Sender Policy Framework

I use both TXT and SPF records if available.

  • v=spf1 ip6:2001:db8::4 ip4:198.51.100.187 a mx a:example.com mx:example.com -all

For each singular mail domain (typically the second-level - @). Some SPF providers also check the mailserver itself, so if your mailing domain is mail.example.com, you may want to add this there as well.

I generally publish

  • v=spf1 -all

For www, wildcard, other records. You'll need one for each record specified. Also a good idea to do this for domains that should not be sending mail.

DKIM

Domainkeys Identified Mail

DKIM is set up as TXT records on subdomains of the domain that mail is coming from (in the Return-Path line, @example.com)

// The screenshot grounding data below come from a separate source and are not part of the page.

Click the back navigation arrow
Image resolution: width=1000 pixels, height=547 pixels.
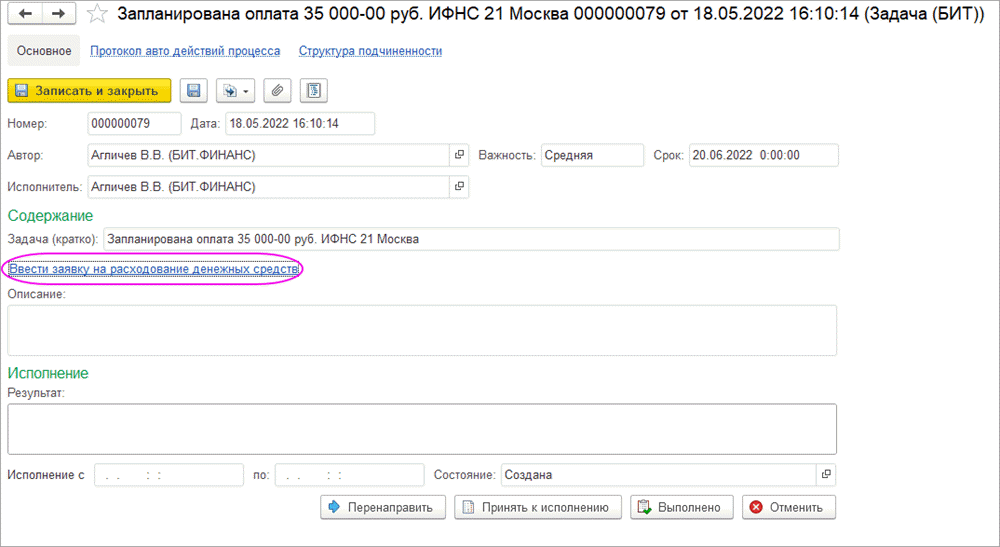[x=25, y=14]
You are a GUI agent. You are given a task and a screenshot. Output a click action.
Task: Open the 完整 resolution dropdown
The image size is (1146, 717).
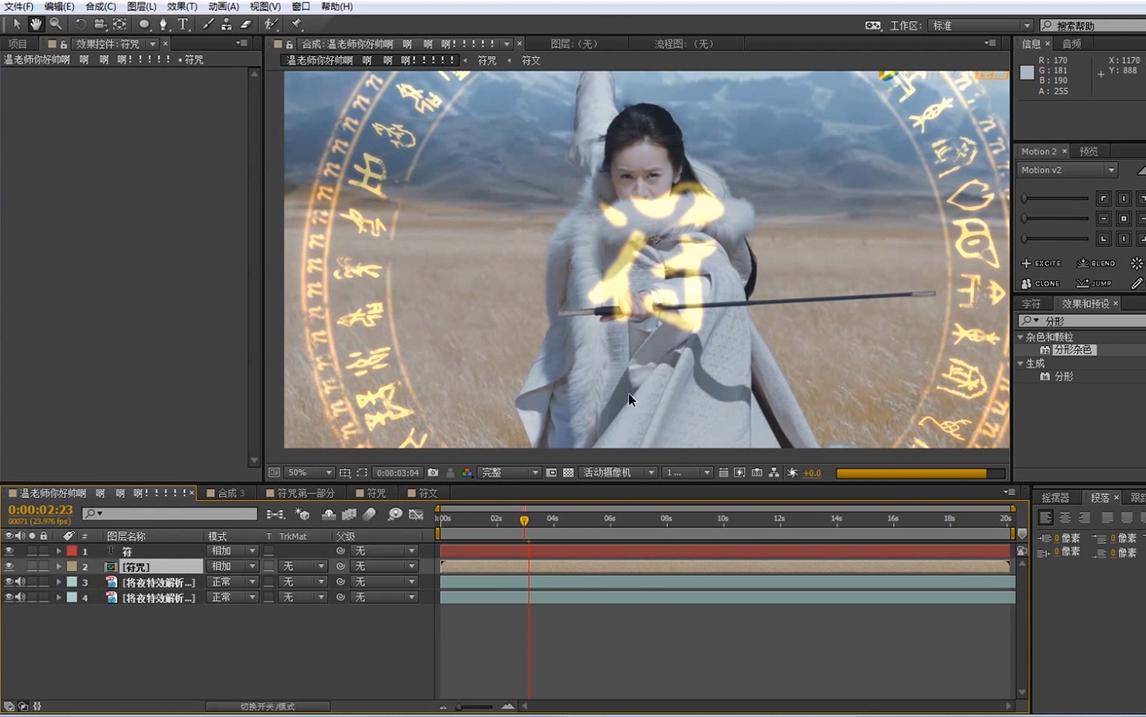coord(509,473)
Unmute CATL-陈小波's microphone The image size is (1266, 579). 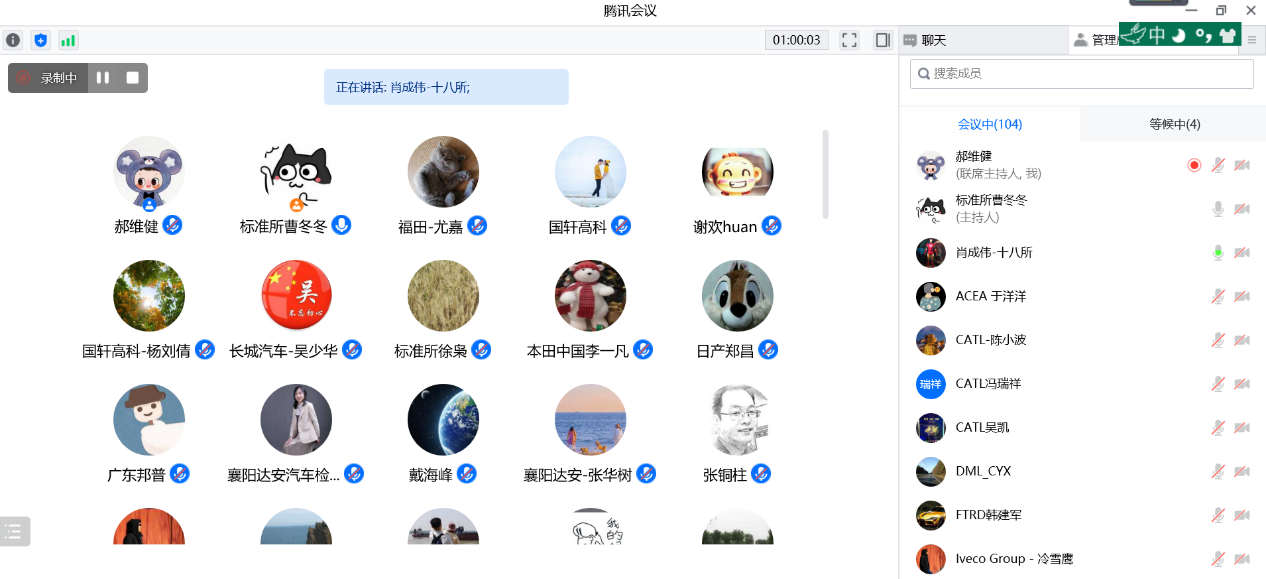click(x=1217, y=340)
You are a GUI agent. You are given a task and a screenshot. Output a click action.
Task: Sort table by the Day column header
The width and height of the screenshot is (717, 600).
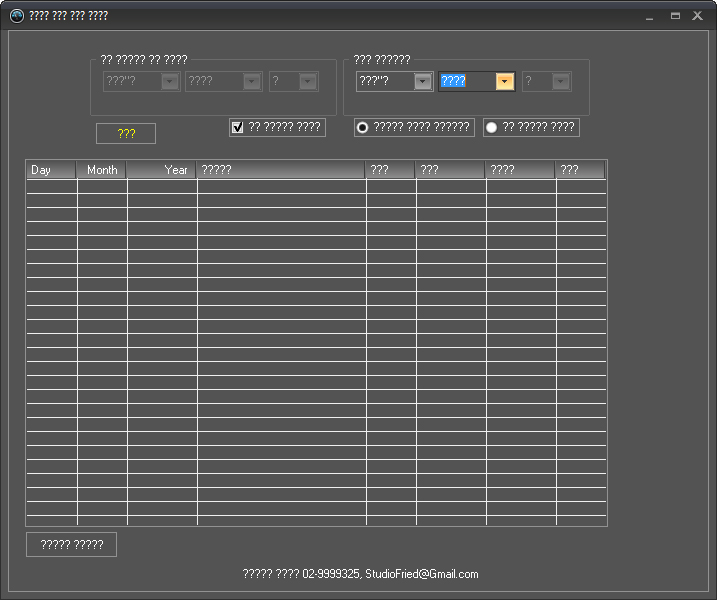coord(51,170)
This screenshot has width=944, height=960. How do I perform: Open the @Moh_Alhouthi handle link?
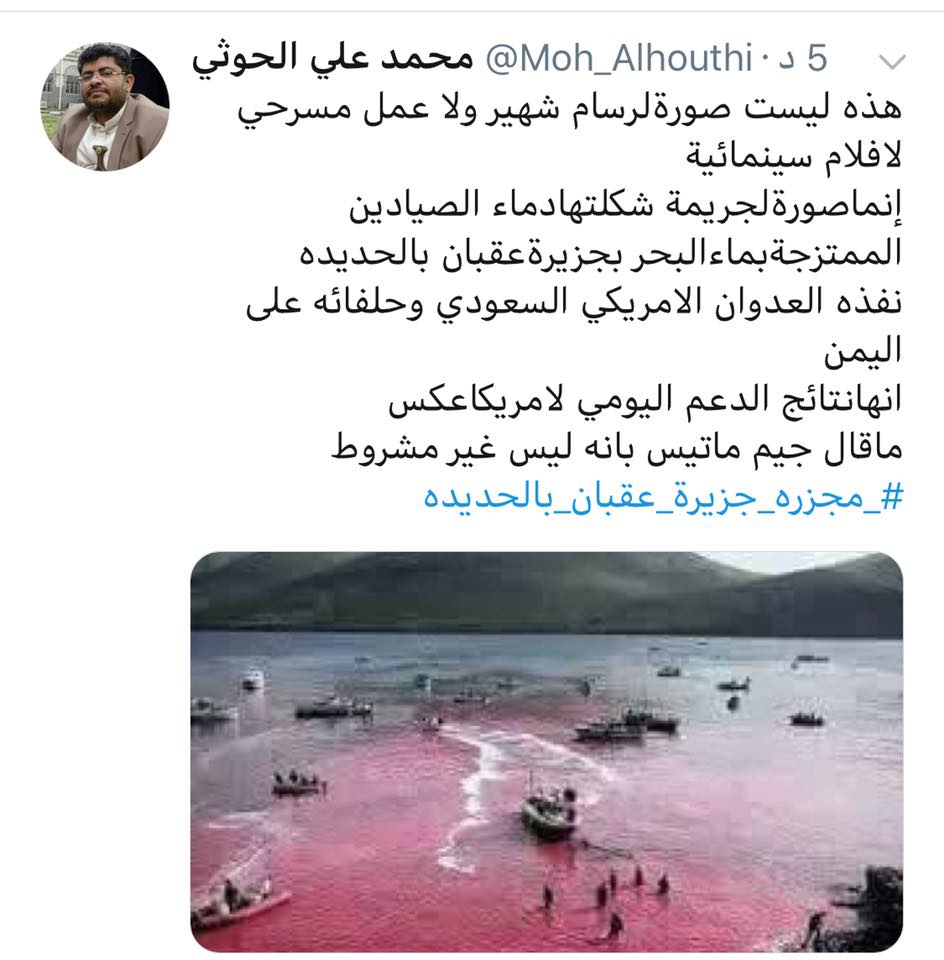coord(618,59)
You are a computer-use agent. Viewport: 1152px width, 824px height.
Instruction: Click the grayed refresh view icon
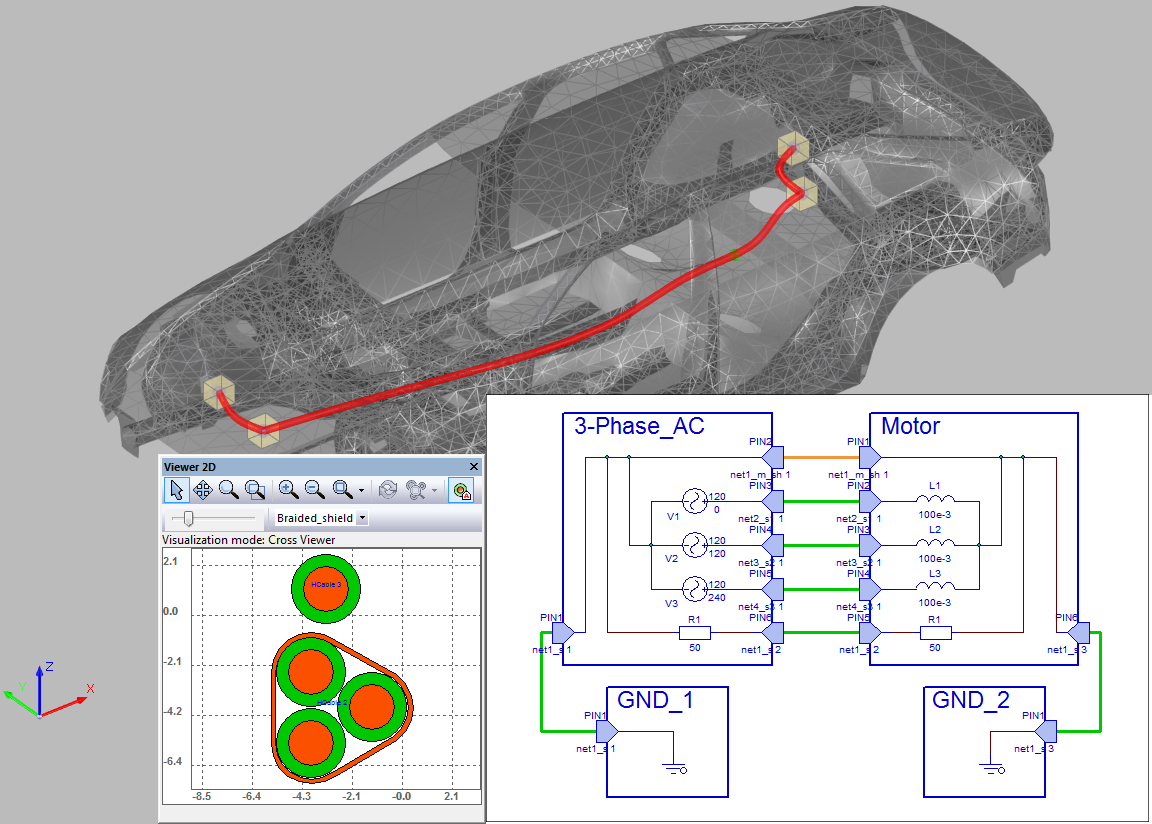pos(387,490)
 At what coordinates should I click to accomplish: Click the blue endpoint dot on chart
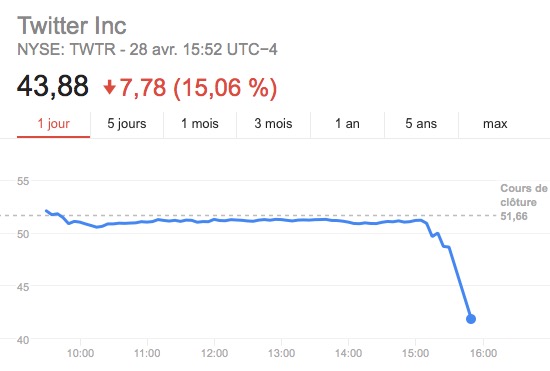coord(471,319)
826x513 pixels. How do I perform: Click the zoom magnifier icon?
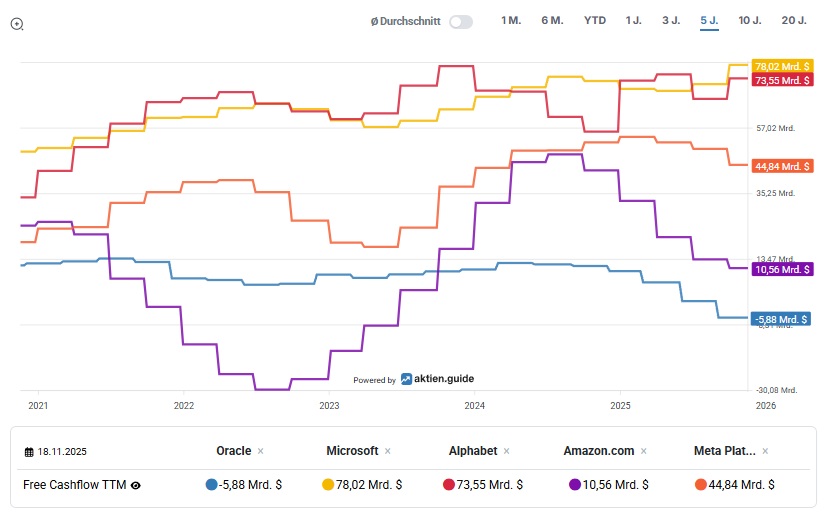[x=17, y=24]
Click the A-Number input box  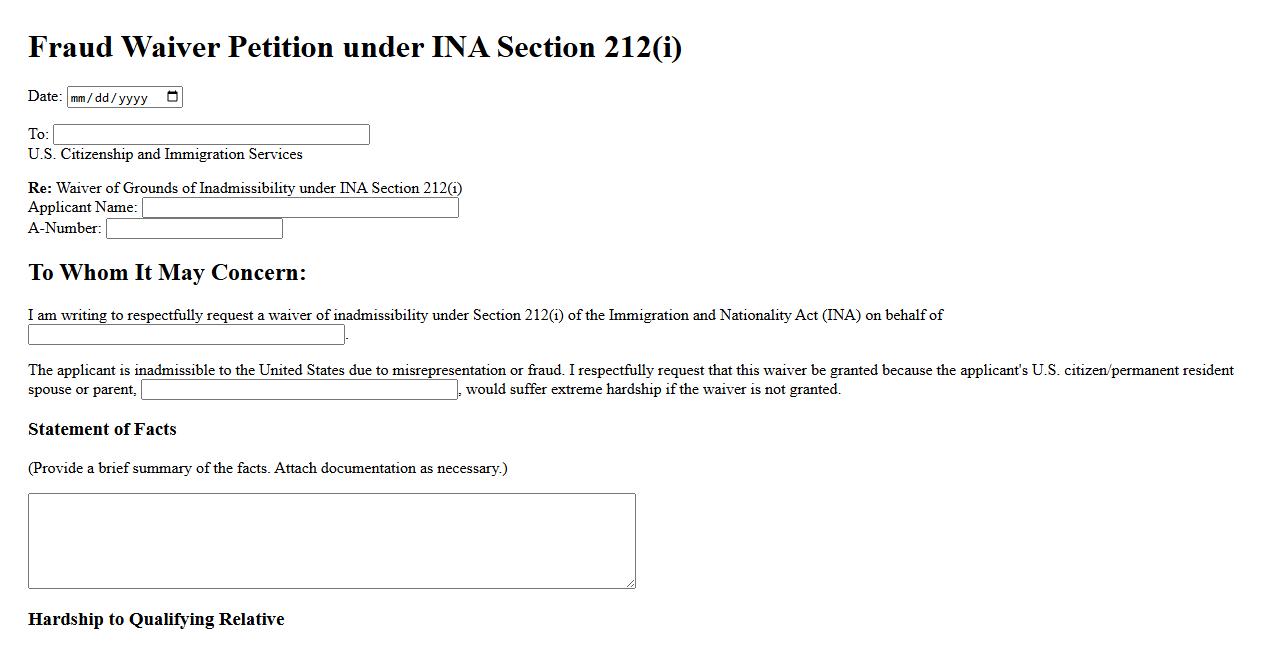[x=194, y=229]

  • _adsp._domainkey "dkim=unknown"
    • Only one of use.
  • whateveridentifier._domainkey
    • v=DKIM1;p=giantstring==
    • The key would be generated by your signing software, presumably. Note that you can fit an 1152-bit key into the TXT record. Better than nothing.

It is generally more sane to use one per outgoing mailer, if that, rather than one per domain. Makes it much easier to add new mailing domains. You may find yourself rotating through keys, especially as 1024-bit and 1152-bit keys become easy to crack.

DMARC

Domain-based Message Authentication, Reporting & Conformance

DMARC requires you to setup SPF and DKIM first. Then you setup another TXT record under your @fromhere.com domain(s) accordingly:

  • _dmarc "v=DMARC1;pct=100;p=quarantine;sp=reject;adkim=s;aspf=s;rua=mailto:abuse_rua@example.com"
    • I set _ as my mailing delimiter and direct it into folders accordingly.

The rua reports are not terribly large, so I'm happy to take them. You do get quite a lot of them, though, so you may want to specify ri:604800 or something. ri:3600 in most cases ought to be a temporary thing.

You will want to look at the documentation for what this all means. The above describes a full solution.

MX Records

"Why am I not receiving mail on this domain!?" "...derp."

I've forgotten before. Like I said, this is a checklist.